Saturday, December 6, 2008

"What's the use of Steering?"

A strange question that some might not understand. Steering is the so-called 'leadership committee' in the Boy's Brigade Primers. But in a way this question is relevant to us all - just change the words 'Steering' to 'Manager', 'President', 'CEO'.

Many of us nowadays, me included, seem to walk around with the concept that all the work in the company is done by the managers. By the IT Experts, by the salesmen, by the custodians and maintanance men. So what the, are the point of the big bosses? If the organs run won't the business grow?

What if the heart still functions while the brain is dead?

It is a redundant topic I suppose. All of us know this. Yet how many of us truely act on it? I once thought that the world had too many leaders. I now know this is false. The world has too many sheep thinking to be leaders. The shepherds are now all lost.

Humans have always been creatures of habit. Patterns, logic and order. We establish rules and fixed methods for accomplishing things, for the sake of efficiency, for the sake of economy. And now I believe, for the sake of our sanity.

How many of us can truely, truely say we live spontaneously, through our lives? Even while the greatest of comedians and stage actors laugh with the audience on stage back home they have a favourite chair or sofa that they sit in every evening to relax, worn out from a good day's work. Perhaps its only my mentality, but when I analyze it, when I plumb the depths of my brain, and then compare it with the actions and behavior of the world around me I find the only conclusions I can make is this:

We are all followers.

Some of us claim to have vision. When asked about it they say: Oh, I want to make my first million by the time I'm 25. Others look to becoming CEOs, scientists, great writers. Yet how many of us have a concrete plan, a long-term step process - a path as to the goal?

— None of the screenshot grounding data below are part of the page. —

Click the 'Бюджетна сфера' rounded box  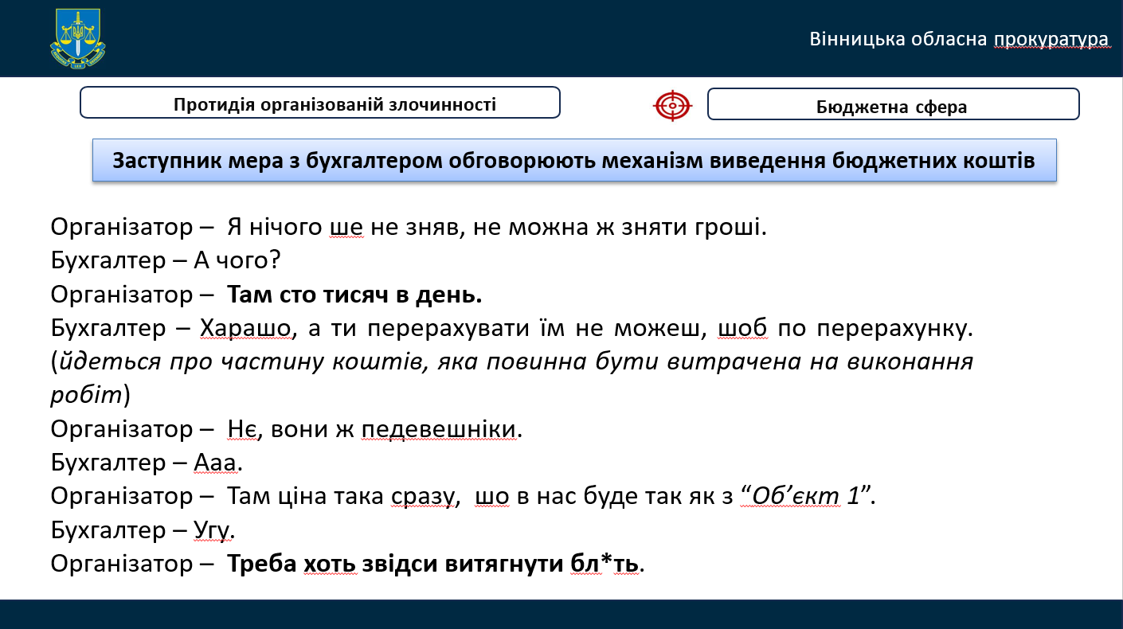[892, 105]
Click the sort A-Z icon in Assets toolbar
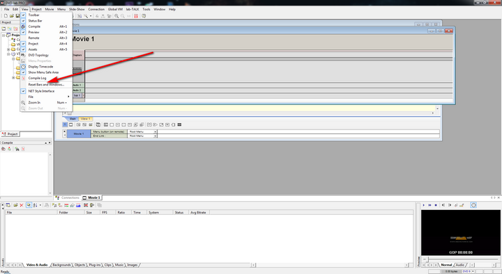 click(36, 205)
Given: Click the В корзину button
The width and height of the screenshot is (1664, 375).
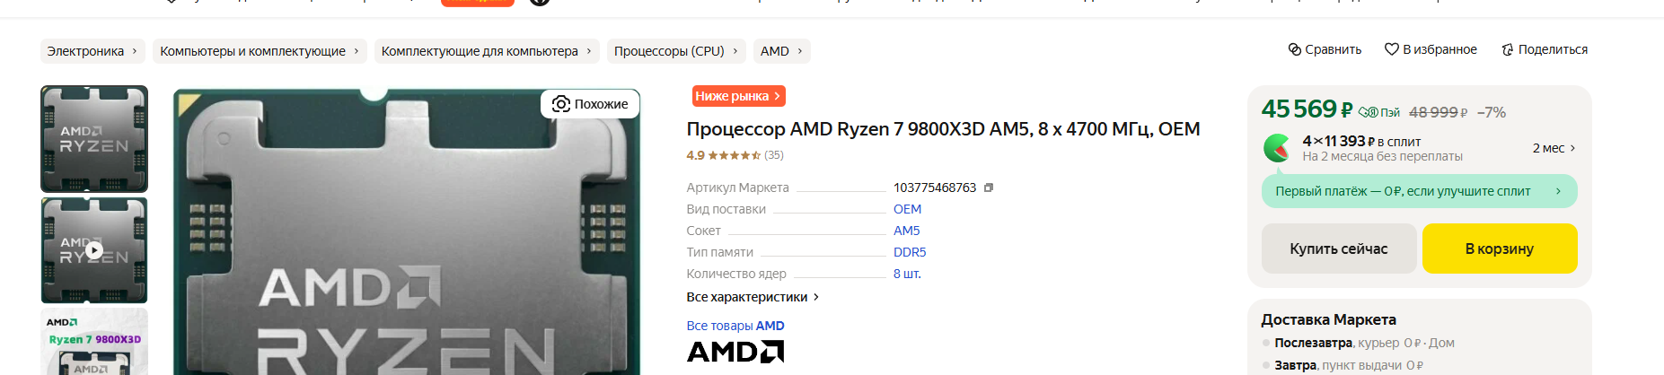Looking at the screenshot, I should [x=1500, y=249].
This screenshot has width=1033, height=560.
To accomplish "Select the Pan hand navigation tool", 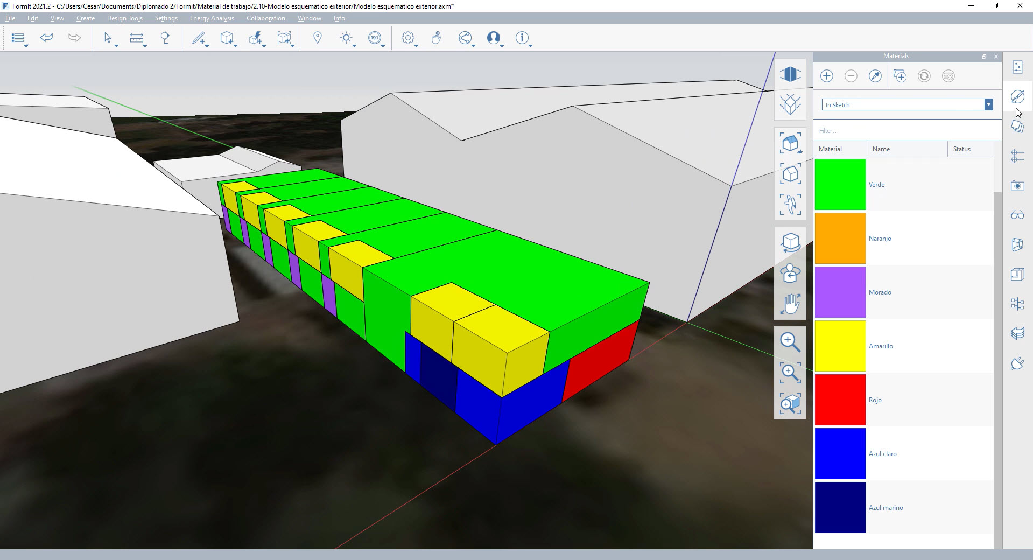I will point(790,304).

Its useless saying you want to get to the port if you do not even have a map.

Back to the original question. Steering Committee is supposed to be the unifying committee of the Boys Brigade 12th(I) Company. It is supposed to be the Seer, the old Soothsayer that sits in its hut recieving visions of the future from the Officers and sometimes CE Committee. Then we find the Heroes (i.e. chairmen of the respective committees) and send them on a Quest.

But are we really doing something like that?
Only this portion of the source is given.